In my classroom, I divide this novel into four parts. Each section of chapters (e.g. chapters 1 - 5) have 2 resources that go along with them - a quiz with an answer key and a discussion activity that requires students to dig a bit deeper into the text. In my classroom, I complete one section per week because I give students time to read in class, and I also assign chapters for homework. However, you can easily adjust the time for your classroom!
DURING READING CHALLENGE PROJECT
I’ve included a challenge project for students who are needing an extra challenge. This project invites skilled readers to complete 10 journal entries through the eyes of Brian, the main character. I’ve included an explanation letter that can be sent home to parents as well as two forms of a rubric for grading - one taken out of 100 points and one with blank point values.

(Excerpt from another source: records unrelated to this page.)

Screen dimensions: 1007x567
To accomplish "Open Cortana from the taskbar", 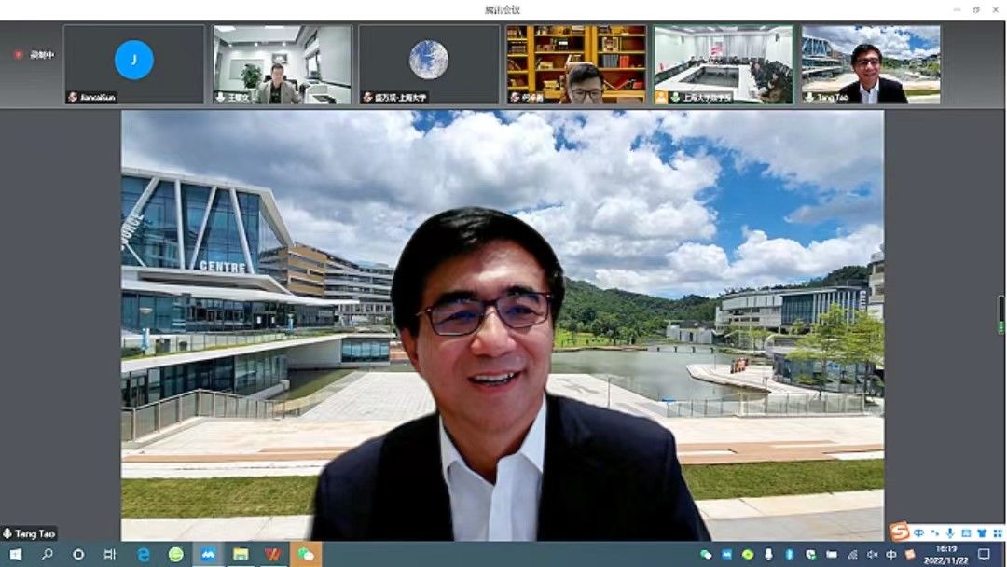I will (x=78, y=554).
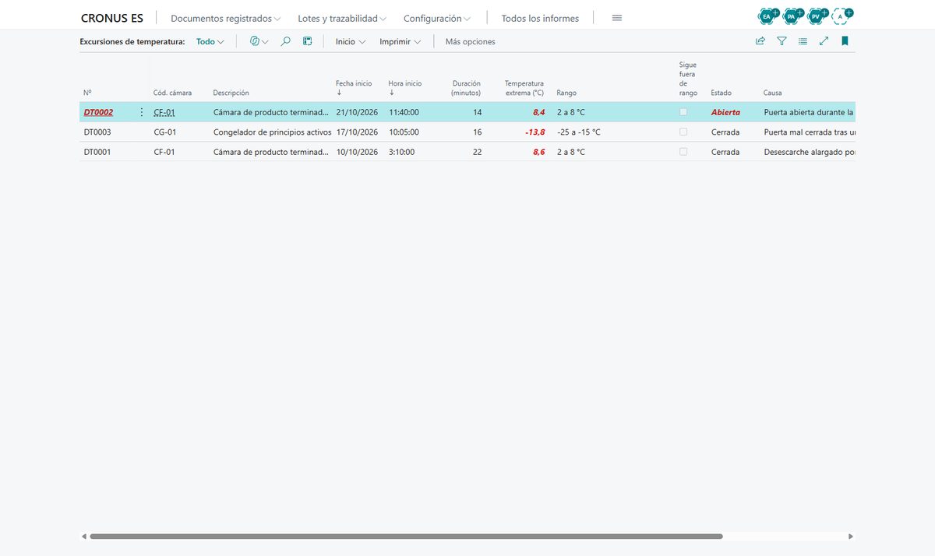935x556 pixels.
Task: Open the share icon at top right
Action: pos(760,41)
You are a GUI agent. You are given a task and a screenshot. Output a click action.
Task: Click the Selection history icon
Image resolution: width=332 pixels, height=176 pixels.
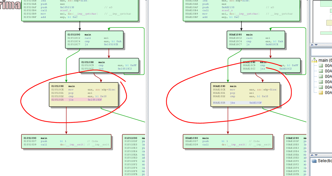(314, 161)
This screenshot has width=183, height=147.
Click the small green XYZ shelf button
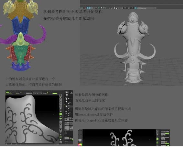click(x=60, y=118)
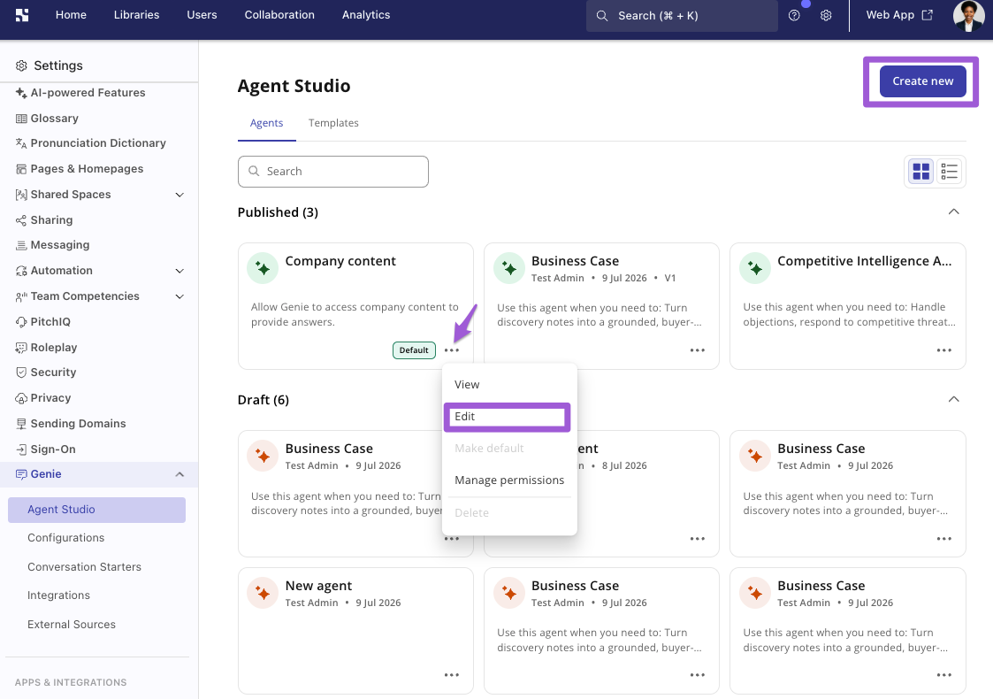Click the agent Search input field
The height and width of the screenshot is (699, 993).
point(333,172)
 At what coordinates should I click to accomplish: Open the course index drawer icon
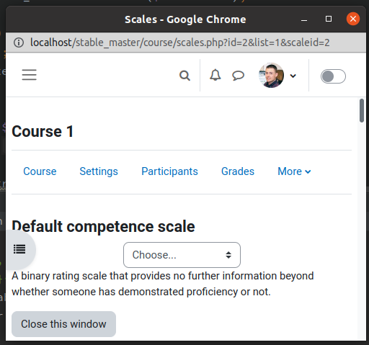(19, 249)
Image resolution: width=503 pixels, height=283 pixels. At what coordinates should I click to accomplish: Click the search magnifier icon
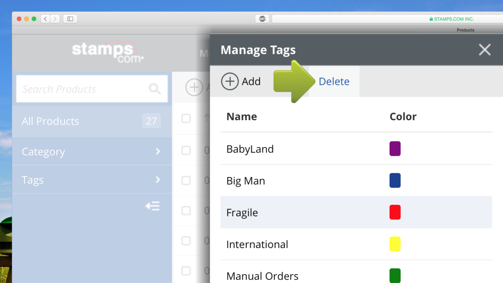tap(155, 89)
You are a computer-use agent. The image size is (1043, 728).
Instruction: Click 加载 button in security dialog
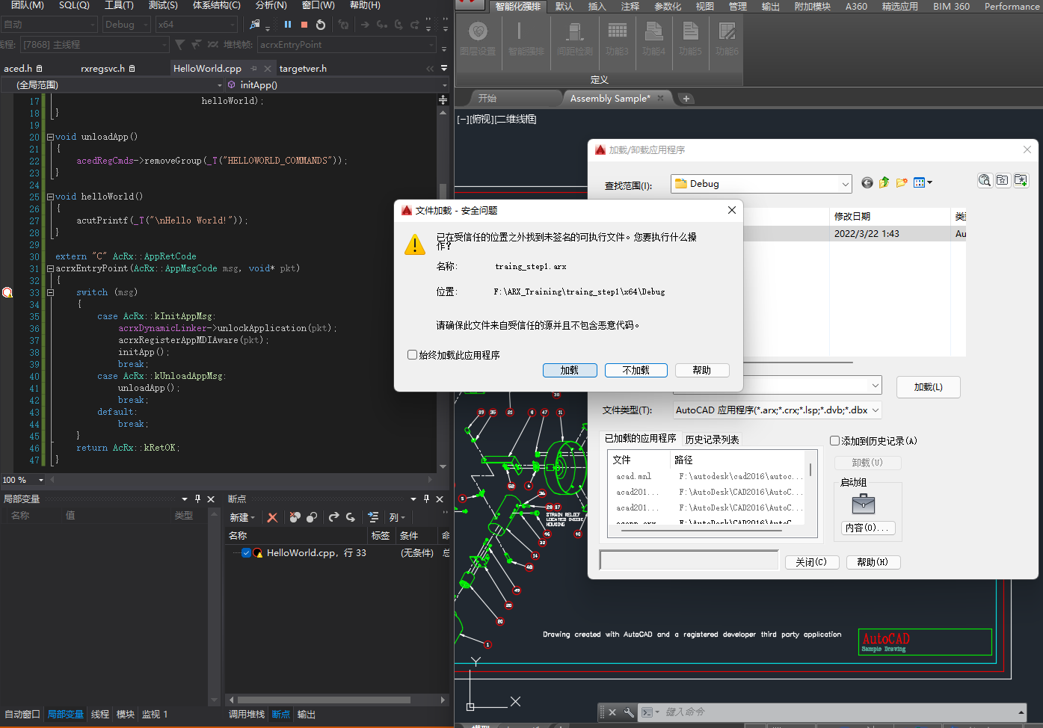pos(570,370)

For each of the four parts of the novel, you will find a quiz that assesses a student’s understanding of basic plot elements in chapters read that week. It is the perfect way to determine whether or not a student completed the assigned reading. (Critical thinking and analysis questions are kept for discussion questions.) I’ve included an answer key with page numbers for every quiz. NOTE: Remember, I highly encourage you to use these materials in any way that works best for you. Who says this needs to be a quiz? You can always use these multiple-choice/short answer questions as a group activity or a homework assignment!

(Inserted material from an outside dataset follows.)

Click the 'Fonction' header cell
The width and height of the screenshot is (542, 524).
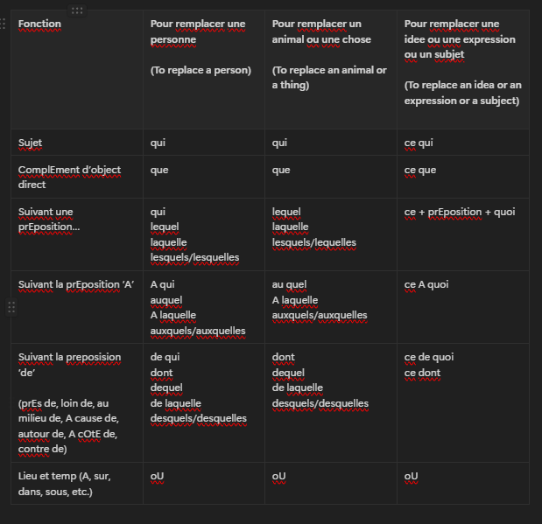(77, 70)
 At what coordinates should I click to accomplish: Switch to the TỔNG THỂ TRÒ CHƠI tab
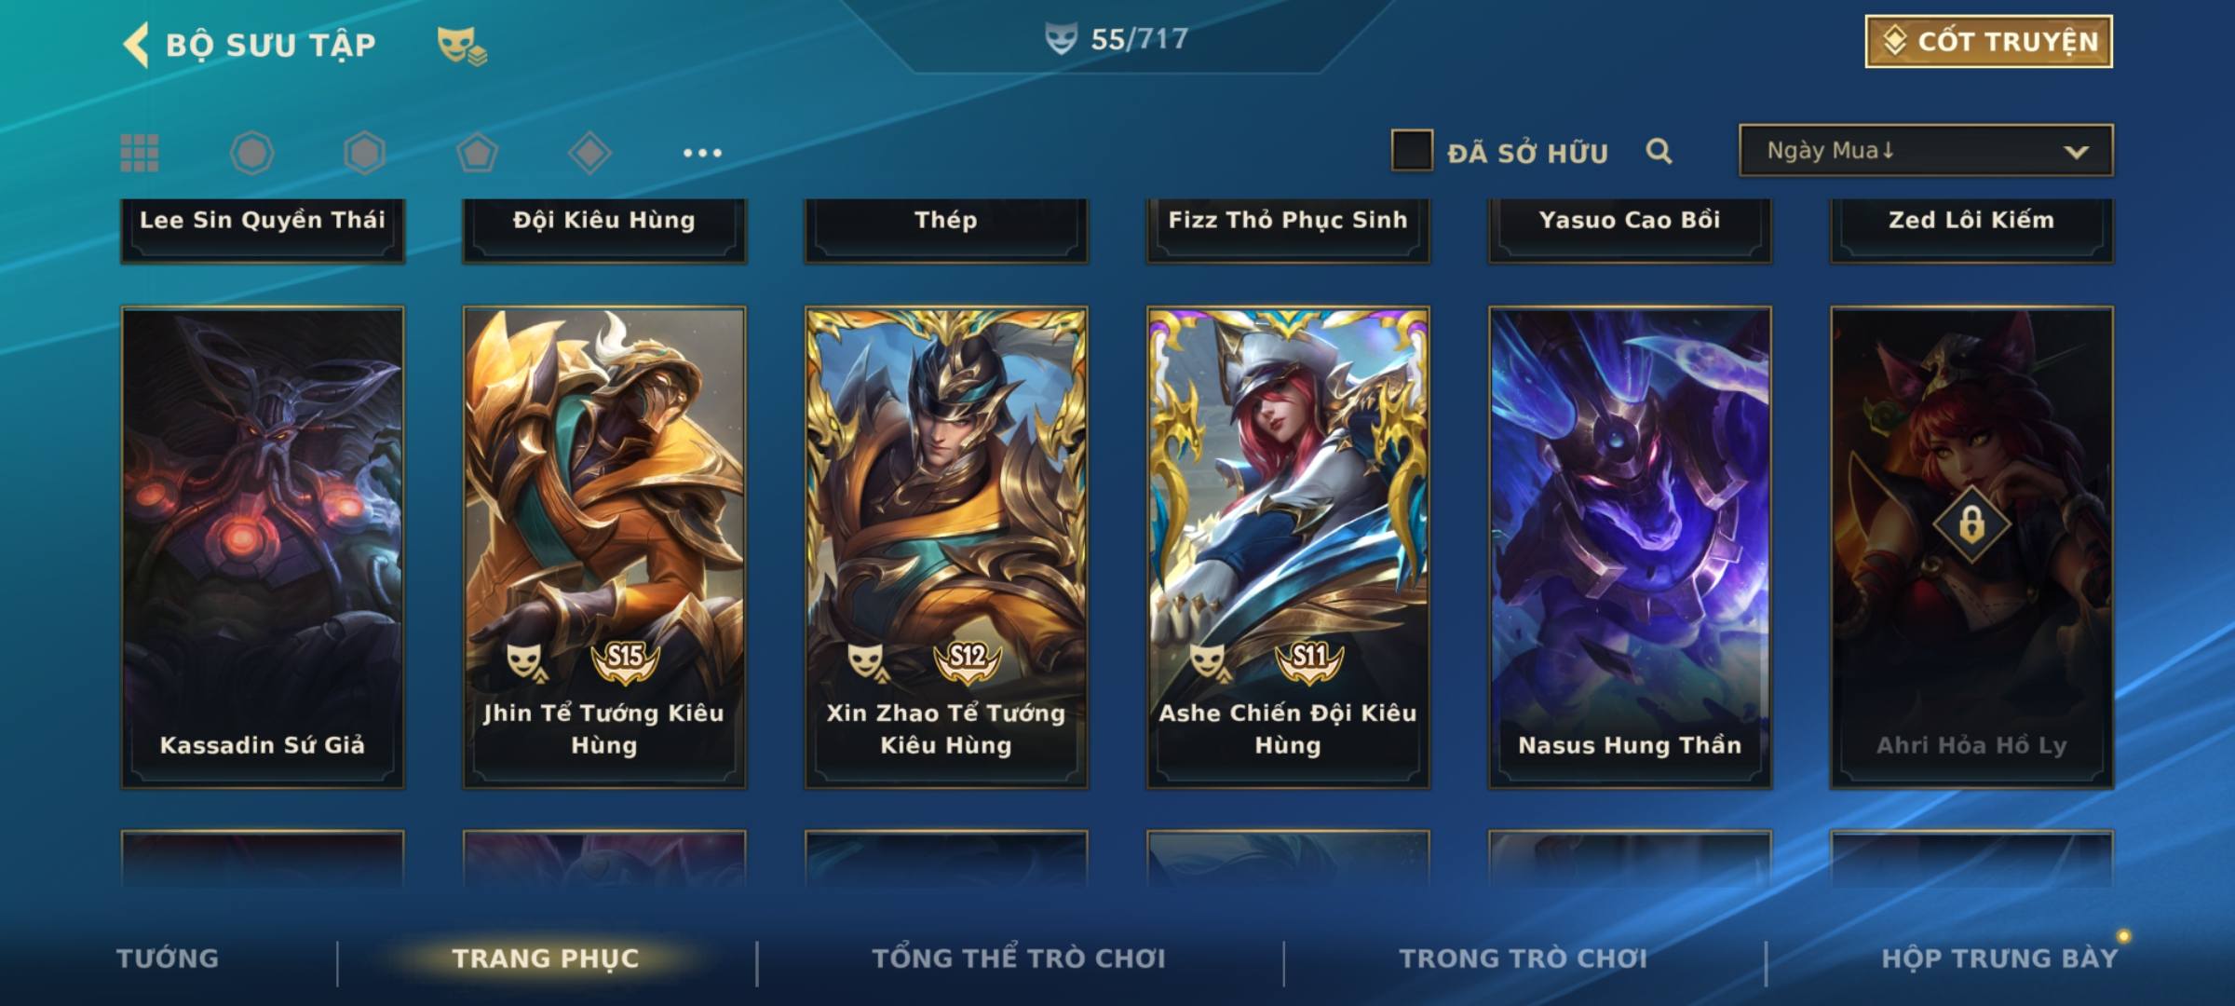point(1019,958)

For each of the four parts, I’ve created discussion questions that are designed to get students to think critically about what they’ve just read. I suggest completing discussion questions AFTER students take the reading quiz for each part. These questions can be used in several ways:
1 - Print the discussion questions and use them to facilitate a whole-class novel discussion.
2 - Print the discussion questions and tape them in different places around your classroom. Give each student a clipboard, a pencil, and a copy of the “Discussion Responses” form. Instruct students that they must go around the room to answer every question. I let them compete the questions in any order. (You can have them do this quietly and independently or in small groups to encourage collaboration and small group discussions.) I do let students use their novels to help them.
3 - Print a set of questions for each student to take home and review. Tell them they must be prepared to discuss these questions at tomorrow’s “Book Chat.” Host a “Book Chat” (whole-group) discussion the next day, encouraging each child to add to the discussion at least three times.
I’ve included answer keys and “suggested answers” for the discussion questions.